What lines below hold the string "dropdown"? Copy them all.

= = = =

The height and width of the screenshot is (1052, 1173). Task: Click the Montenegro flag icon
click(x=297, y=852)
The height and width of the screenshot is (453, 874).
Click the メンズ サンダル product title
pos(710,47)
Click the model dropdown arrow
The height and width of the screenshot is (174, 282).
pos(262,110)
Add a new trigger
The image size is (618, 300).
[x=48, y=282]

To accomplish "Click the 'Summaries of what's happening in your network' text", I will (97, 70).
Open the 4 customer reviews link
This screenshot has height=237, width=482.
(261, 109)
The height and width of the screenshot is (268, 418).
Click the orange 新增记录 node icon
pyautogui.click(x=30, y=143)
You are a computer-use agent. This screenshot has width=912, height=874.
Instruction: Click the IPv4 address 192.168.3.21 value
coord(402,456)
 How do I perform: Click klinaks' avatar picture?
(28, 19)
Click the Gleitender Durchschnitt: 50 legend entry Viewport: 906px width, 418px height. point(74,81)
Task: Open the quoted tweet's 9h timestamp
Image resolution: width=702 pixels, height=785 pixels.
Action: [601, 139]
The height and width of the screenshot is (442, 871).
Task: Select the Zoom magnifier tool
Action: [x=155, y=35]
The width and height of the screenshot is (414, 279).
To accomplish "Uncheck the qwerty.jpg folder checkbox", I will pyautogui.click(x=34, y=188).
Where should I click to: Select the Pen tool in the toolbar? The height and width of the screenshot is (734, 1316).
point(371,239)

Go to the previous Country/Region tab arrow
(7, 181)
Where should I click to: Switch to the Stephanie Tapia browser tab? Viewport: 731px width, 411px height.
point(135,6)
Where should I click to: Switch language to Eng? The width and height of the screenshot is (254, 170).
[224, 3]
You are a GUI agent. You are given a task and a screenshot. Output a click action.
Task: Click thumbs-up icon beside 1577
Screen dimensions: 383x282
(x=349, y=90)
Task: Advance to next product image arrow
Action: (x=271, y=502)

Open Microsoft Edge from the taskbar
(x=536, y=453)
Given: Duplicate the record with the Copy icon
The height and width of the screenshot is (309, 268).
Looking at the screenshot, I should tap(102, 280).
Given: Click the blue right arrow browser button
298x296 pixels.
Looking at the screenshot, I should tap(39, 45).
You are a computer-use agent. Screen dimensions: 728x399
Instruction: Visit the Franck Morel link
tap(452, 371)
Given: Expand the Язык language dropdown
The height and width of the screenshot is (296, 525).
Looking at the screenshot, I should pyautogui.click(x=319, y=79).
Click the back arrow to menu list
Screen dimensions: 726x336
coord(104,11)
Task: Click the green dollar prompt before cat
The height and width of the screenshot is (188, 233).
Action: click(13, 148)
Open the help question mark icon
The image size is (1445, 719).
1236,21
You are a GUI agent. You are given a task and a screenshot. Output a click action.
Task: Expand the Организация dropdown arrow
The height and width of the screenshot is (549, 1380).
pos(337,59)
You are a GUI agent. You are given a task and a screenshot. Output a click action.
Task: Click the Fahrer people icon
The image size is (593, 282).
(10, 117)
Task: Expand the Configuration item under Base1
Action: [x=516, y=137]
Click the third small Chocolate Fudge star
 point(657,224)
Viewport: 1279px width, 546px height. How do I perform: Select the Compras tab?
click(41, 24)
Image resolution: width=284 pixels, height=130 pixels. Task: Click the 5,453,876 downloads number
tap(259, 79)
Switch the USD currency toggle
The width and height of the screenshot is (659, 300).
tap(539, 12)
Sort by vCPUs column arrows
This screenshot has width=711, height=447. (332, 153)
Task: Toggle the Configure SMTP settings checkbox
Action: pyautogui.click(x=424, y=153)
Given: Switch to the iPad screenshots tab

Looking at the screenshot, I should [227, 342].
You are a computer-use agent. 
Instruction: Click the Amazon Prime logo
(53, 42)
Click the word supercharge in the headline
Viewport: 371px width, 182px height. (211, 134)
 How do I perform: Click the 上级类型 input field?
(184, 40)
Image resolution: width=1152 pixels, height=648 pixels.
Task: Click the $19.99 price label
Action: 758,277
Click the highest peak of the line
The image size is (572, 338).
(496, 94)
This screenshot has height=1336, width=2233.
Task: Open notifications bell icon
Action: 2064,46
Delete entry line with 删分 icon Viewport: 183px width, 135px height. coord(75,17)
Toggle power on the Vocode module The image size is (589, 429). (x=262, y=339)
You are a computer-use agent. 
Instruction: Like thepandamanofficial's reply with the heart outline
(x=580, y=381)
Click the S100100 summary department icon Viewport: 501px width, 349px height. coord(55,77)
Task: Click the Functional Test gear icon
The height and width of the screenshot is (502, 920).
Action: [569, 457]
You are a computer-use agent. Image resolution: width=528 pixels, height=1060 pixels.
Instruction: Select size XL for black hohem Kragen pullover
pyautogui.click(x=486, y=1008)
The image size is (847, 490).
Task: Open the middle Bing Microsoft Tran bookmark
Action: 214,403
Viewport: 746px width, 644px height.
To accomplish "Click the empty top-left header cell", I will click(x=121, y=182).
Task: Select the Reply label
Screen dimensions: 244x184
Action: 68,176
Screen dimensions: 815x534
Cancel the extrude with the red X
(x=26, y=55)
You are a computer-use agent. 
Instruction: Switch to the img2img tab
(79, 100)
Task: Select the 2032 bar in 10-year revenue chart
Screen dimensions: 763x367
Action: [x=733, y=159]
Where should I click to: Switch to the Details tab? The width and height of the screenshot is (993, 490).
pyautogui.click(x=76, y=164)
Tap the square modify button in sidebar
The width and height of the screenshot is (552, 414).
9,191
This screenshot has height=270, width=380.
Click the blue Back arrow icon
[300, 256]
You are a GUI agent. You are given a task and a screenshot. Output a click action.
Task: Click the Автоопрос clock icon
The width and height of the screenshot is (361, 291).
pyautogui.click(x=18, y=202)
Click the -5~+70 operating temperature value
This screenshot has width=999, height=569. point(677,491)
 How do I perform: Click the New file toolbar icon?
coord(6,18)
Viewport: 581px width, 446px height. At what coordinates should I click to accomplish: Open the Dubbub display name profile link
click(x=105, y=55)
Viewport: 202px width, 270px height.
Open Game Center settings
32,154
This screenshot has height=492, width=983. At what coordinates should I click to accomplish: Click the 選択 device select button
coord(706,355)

= = = =

_RESPONSE AREA_:
Click the model dropdown arrow
Given: Expand the Язык language dropdown
Task: Expand the Организация dropdown arrow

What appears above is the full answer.